During a session on Australia’s New Payments Platform (NPP), Nigel Dobson, general manager, wholesale digital transformation at ANZ, advised banks to manage the scope of their individual projects very carefully.
“The management of the scope of what we would offer as banks was up to individual institutions,” he said. “However, over time there was convergence on scope as we banks recognised the degree of complexity that has to be managed.”
The NPP is a platform that will operate for between ten to 15 years, he added, and therefore all of the opportunities it affords have time to emerge. “If you communicate clearly with your customers about this, you won’t be penalised,” he added.
Earlier this month, the 13 local banks that set up the NPP announced that faster payments would start around the end of January 2018, after the Australia Day holiday. It is expected that four out of every five bank accounts will be eligible for faster payments, with some accounts held at international and smaller banks to qualify later.

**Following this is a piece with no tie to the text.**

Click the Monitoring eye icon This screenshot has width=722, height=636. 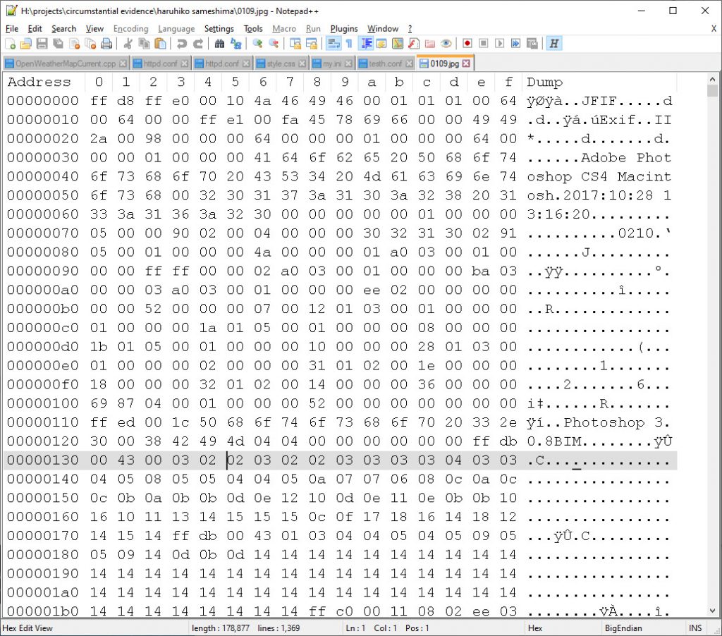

Swift built the messaging infrastructure for NPP, which is based on ISO 20022 standards and will transport rich data along with payments.
Unlike most existing real-time payments systems, NPP will deliver real-time settlement in central bank money, rather than relying on netting. Rachel Slade, executive general manager, deposits and transaction services, National Australia Bank (NAB), said this aspect made NPP unique compared to other markets. The decision to use ISO 20022 was also a differentiator and “very forward-thinking in terms of future interoperability”.
The basic architecture of NPP is separate from an overlay services layer. Said Slade: “We are already thinking of the services we want to develop – and there is a lot of interest from fintechs, which makes this layer very exciting.”
Katrina Stuart, relationship manager at NPP Australia, the company formed to oversee the build and operation of the platform, said the overlay services will enable organisations – fintechs, the NPP participants themselves, or any others – to create tailored services. “We expect a wide range of services to emerge,” she said.
Greg Johnston, managing director of the Reserve Bank of Australia (RBA), said going forward, the central bank is hoping for overlay services that can slice and dice offerings for different customer groups. “This system offers the opportunity to design payment instruments and services that will meet the detailed needs of different customer segments.”
Preparing for NPP and real-time payments in Australia has required investment in the platform – which was shared by participants – but also in banks’ own payment stacks. Asked by session host Carlo Palmers, market infrastructures market manager at Swift, how they would recoup investment, both Dobson and Slade said NPP wasn’t about that.
“I wouldn’t say we think about it in terms of recovering investment. We think that what we have done will provide benefits beyond NPP and beyond NAB. We are modernising our payments infrastructure and will be able to deliver new services to clients,” said Slade.
Dobson agreed, adding that the industry is living in a new, real-time world that cannot be ignored if a bank wants to stay in business. Moreover, this is a fact for banks’ corporate clients, too. “Once instant payments are available, consumers and customers will know that a company has their money, so they will expect instant delivery of the service they have paid for. Everyone must prepare for this and take advantage of the features and functionality that will be available.”
Asked by Palmers if the RBA would have done anything different regarding its involvement in NPP, Johnston said no, before Dobson quipped: “You could have paid for it.”